# Rivenhall Airfield Exploration, 1st Visit (photo heavy)



## Tisa_Farrow (May 28, 2008)

Ok my first post and photo collection after i made the trip to RAF Rivenhall in Essex over the long weekend. My first visit on the Sunday fell at dusk where only the immediate portion of the external aspects were explored, I then returned the following day amidst the wind and the rain, which were excellent for atmosphere, and collected some photos and was able to explore the remainder of the site.

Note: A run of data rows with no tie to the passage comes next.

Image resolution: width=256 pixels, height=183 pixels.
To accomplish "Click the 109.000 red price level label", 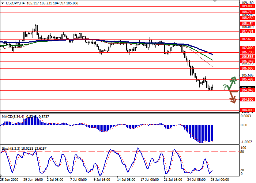I will pyautogui.click(x=247, y=6).
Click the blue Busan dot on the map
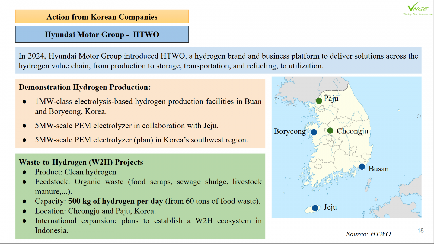 362,167
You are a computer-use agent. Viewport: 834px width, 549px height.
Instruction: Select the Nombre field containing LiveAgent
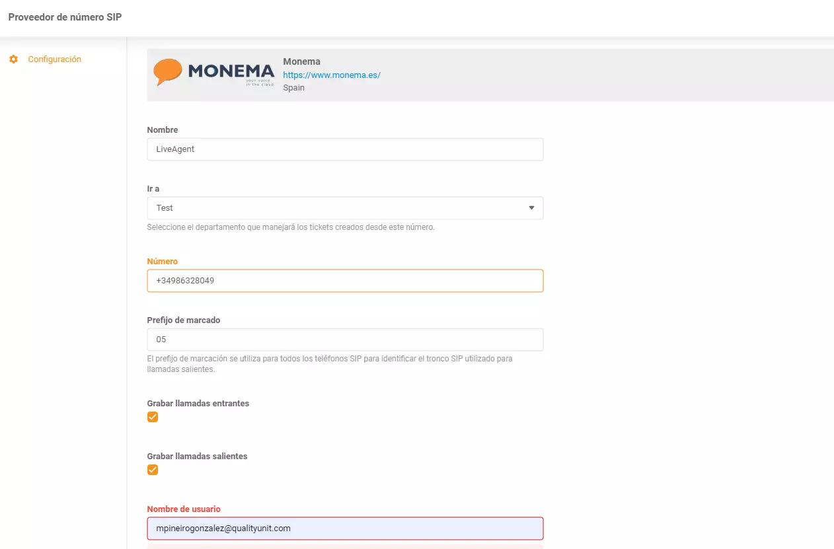pos(345,149)
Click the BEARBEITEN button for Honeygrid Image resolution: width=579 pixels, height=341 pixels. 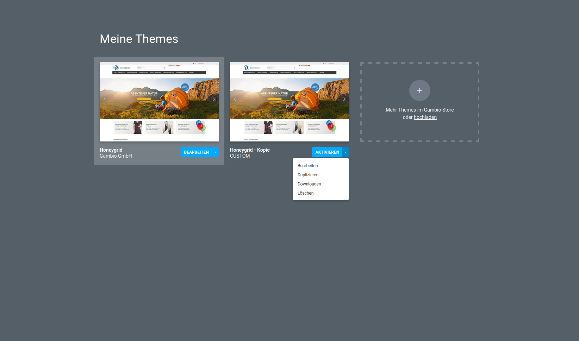click(x=196, y=152)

Enoy, and any comments or questions please feel free.

Richard


----------



## Tisa_Farrow (May 28, 2008)

I added comments to the pictures but my server went down on uploading so i lost them, which is annoying as i love to read other annotations, i will get them back up here. Camera used was a Canon 20d with a Sigma 10-20mm EX HSM lens which i have eternal struggles justifying its cost but has finally proved a worthy addition to the collection!


----------



## chelle (May 28, 2008)

*Access*

Nice report and pics there...can i ask if you had permision to roam around here?I prefer this to watching over my shoulder


----------



## Tisa_Farrow (May 28, 2008)

there are no keep out signs or security on site, very much a rural location with a few dotted farm houses around. all the buildings we went into were open with no attempt made to secure them, of course if there were any notices its always best to acknowledge them. plenty of dog walkers on site on better days, when we were there it was deserted though which was good as it gave the place a certain atmosphere. only obstacle is a padlock on the gate by the road but there is a clear footpath around this and i think its more to stop cars getting in than people


----------



## MD (May 28, 2008)

good report mate good pics too
is it a big site? i like the hangers


----------



## Kaputnik (May 28, 2008)

Love your pictures.
looks like mother nature, and father time are doing a good job of claiming this place.


----------



## Tisa_Farrow (May 29, 2008)

matt, its a pretty big site yes, i would say the hangers are 30-40,000 sq ft and they look tiny when viewed from the other, takes a good 30 minutes to walk between them although its a bit of a round trip as we didnt want to walk through the crops and had to follow two of the old runways. A lot of the outbuildings are situated in pockets of woodland and are about a couple of miles from the entry point but well worth the effort. Nothing is really preserved, there are one or two relics but dont expect a timewarp site, the best thing on view is the encrouchment of nature onto the site and how its naturally taken over.


----------



## djmartyc (Aug 11, 2008)

wicked pic's!!!i live very close by here!!i've viewed all post's on this location & can't help but notice no one has been in the derelict house's very close by!!well worth a look!(can be seen on google earth)on a different note i've been told the paddlock is to stop people holding rave's in the old hanger's. marty


----------



## pdtnc (Aug 11, 2008)

nice place, lots of scope for some interesting shots. cool


----------